This reads the model's config from [scripts/models/glm4.5-355B-A32B.sh](../../../scripts/models/glm4.5-355B-A32B.sh). These configs are all Megatron parameters. When training with Megatron, it cannot read the model config from the checkpoint, so we need to configure it ourselves. We provide some examples in [scripts/models](../../../scripts/models/).

#### PERF\_ARGS

A set of Megatron parallelism parameters. Only `--use-dynamic-batch-size` and `--max-tokens-per-gpu` are added by slime.

For the Megatron part, we have configured TP8, PP4, CP2, and EP16.

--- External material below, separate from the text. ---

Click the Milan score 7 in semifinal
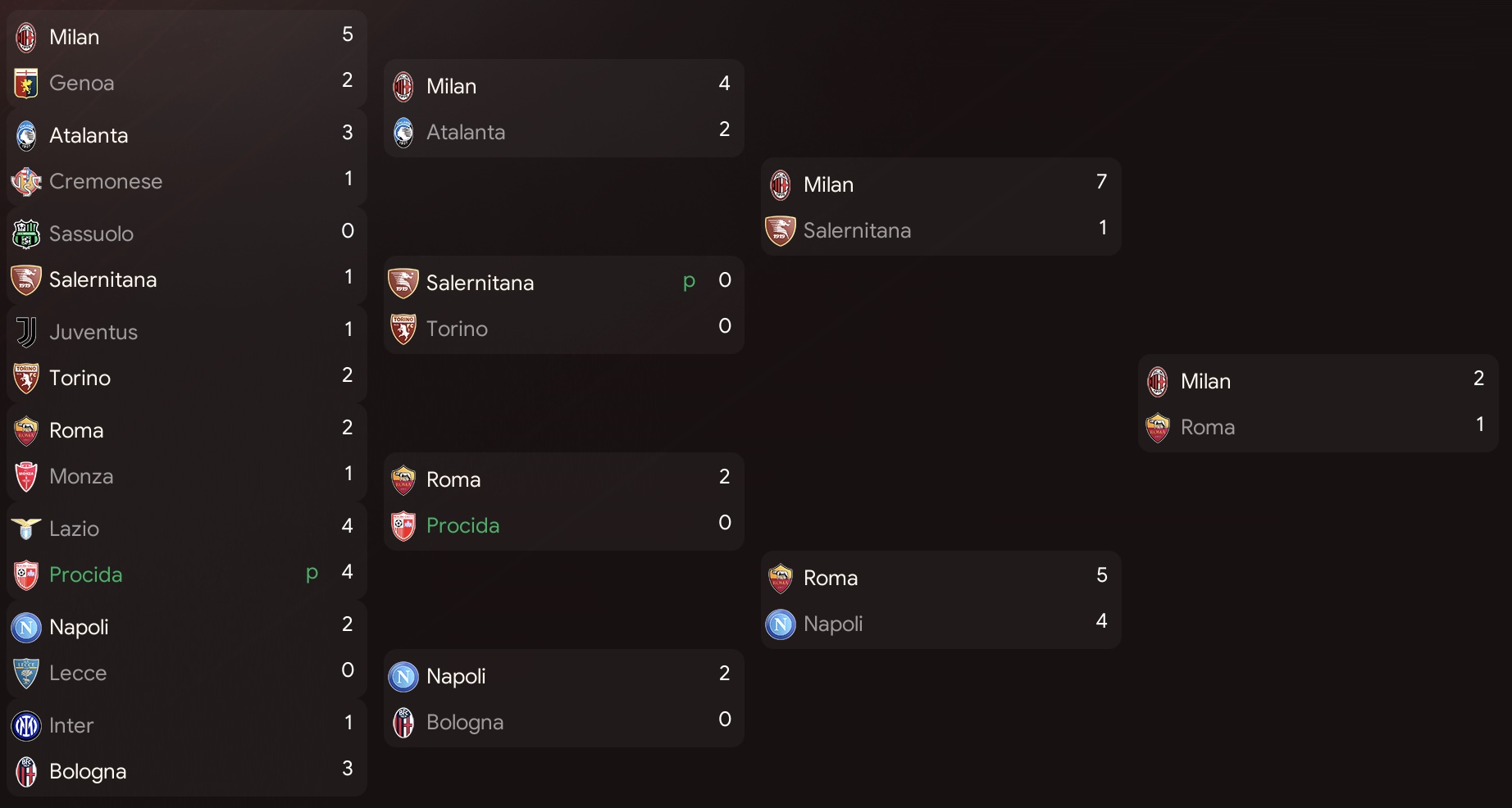 tap(1101, 182)
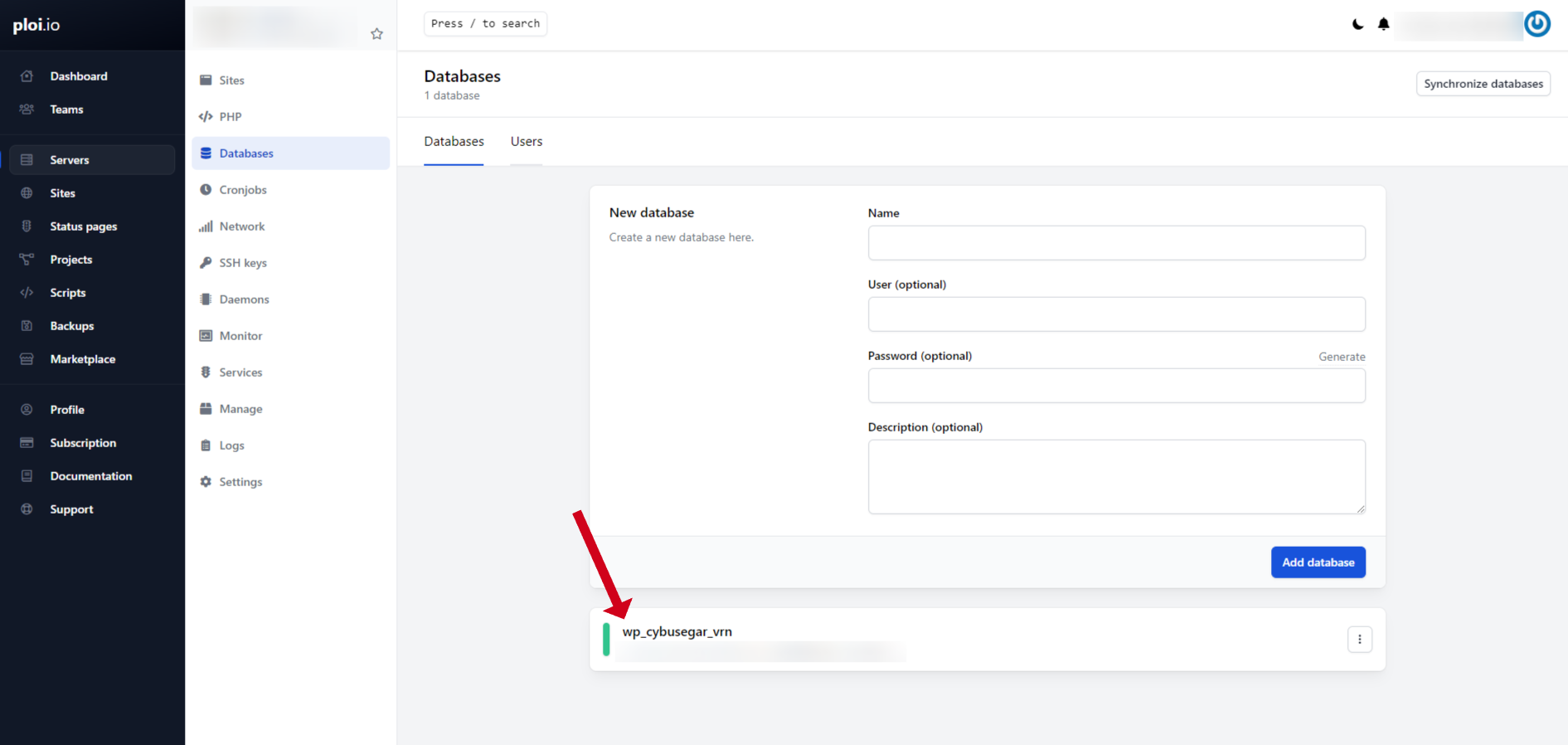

`max_tokens_per_gpu` refers to the maximum number of tokens each GPU can process. When `use_dynamic_batch_size` is enabled, it will pack data of varying lengths within a batch as close to `max_tokens_per_gpu`. If a single data item exceeds `max_tokens_per_gpu`, it will form its own batch without truncation. When context parallelism (CP) is enabled, it allows CP GPUs to share a total length of `CP * max_tokens_per_gpu` tokens.

When `dynamic_batch_size` is enabled, the traditional `micro_batch_size` is ignored.

⚠️ slime always trains the model using data packing and strictly guarantees per-sample or per-token loss. This means enabling dynamic batch size will not affect the loss calculation. It is recommended to enable it.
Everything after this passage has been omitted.